I took a day off to go to the beach with my friend Pam yesterday. We’ve been taking these days when we can align our busy schedules for many years now, always heading to Crane’s Beach, one of the best in the Commonwealth of Massachusetts. You approach the wide sandy beach via a boardwalk that carefully oversteps and protects the dunes.
On the risers of two of the boardwalks, and also on the cedar shingles of the snack bar and bath houses and the face of the arbor between, are stenciled the stanzas of a poem. On our approach, I read:
This beach has a history of habits.
The moon, a constant clock,
has always given rise to tides.
Wave by wave
the water wakes and sighs
shortens the sand
lengthens a swim
has always known
how to nudge
the sand into action,
setting a dune on
a blade of grass —
a foothold for
tangling the memory of
a pitch pine’s roots
You can read the full poem, and its story, here.
The emphasis above is, of course, mine. I couldn’t help think of the blades of grass attracting grain upon grain of sand and the wind shaping it into patterns. A different way to think about the beach.

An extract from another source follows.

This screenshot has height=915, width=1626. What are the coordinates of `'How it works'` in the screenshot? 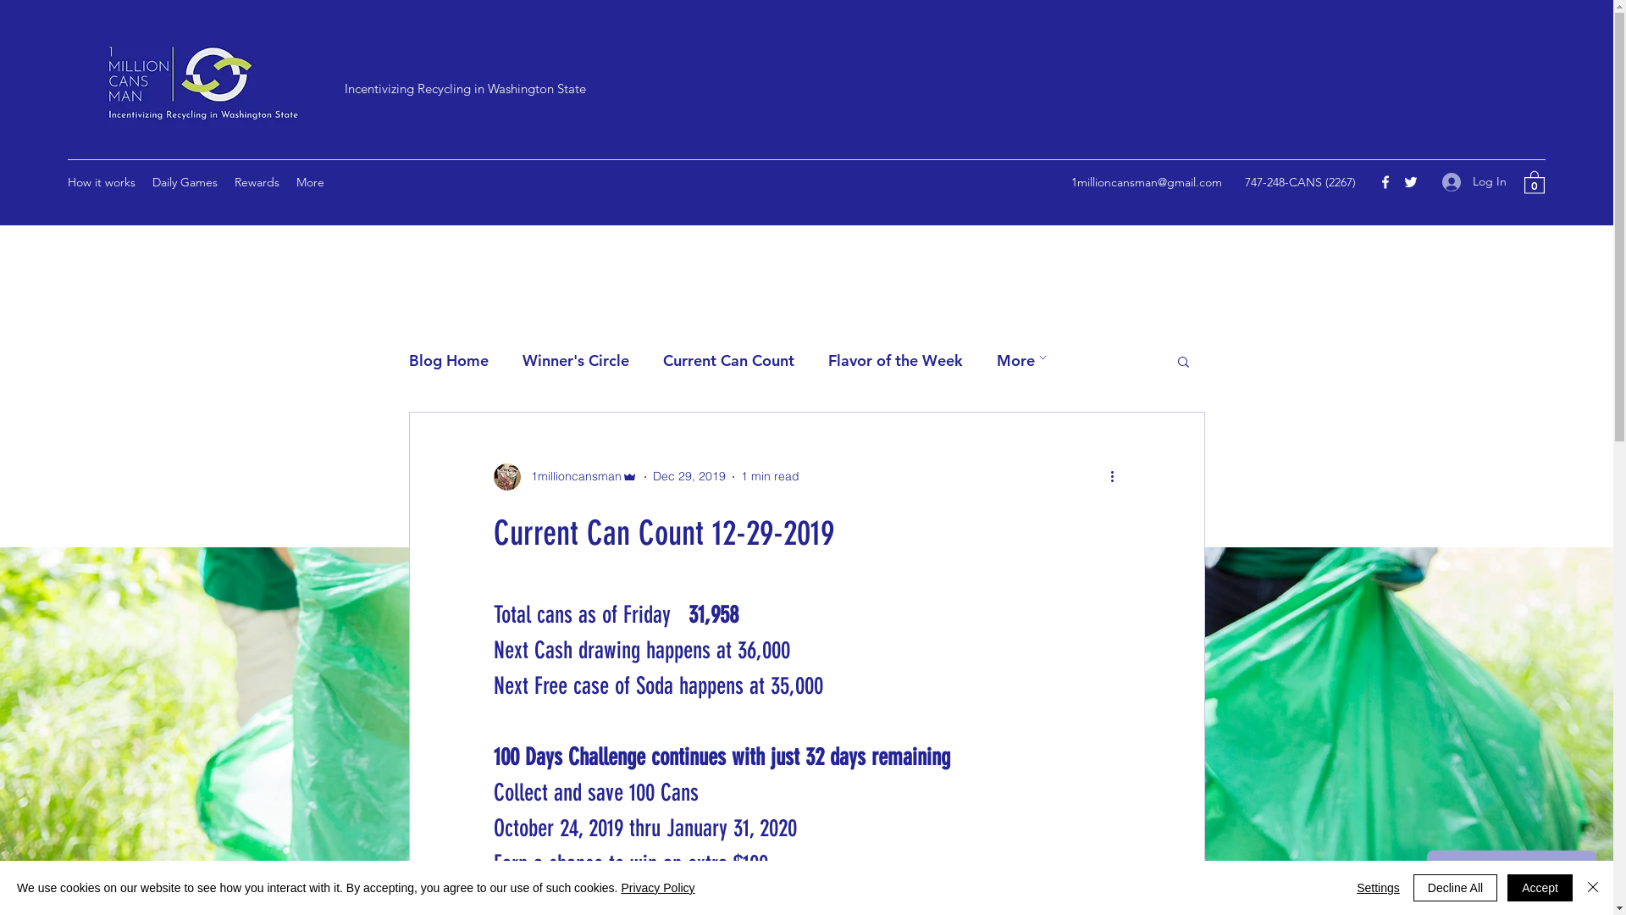 It's located at (59, 182).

Pam and I always sit, have coffee and an apple rollup that we purchase from Russell’s Orchards, a farm stand that is on the road to the beach. Then it is time for our walk, as long as we have time for (the beach is four miles long). It was low tide, so we traversed the flats — nearly a quarter mile from the dunes to the water — and stopped many times to look at the patterns the sea had etched in the hard, packed sand.
My camera at home, I could take photos only in my head. Fortunately, there’s flickr where I found some of the typical patterns.
Water on sand, wind on snow. The patterns in nature teach us a lot about complexity.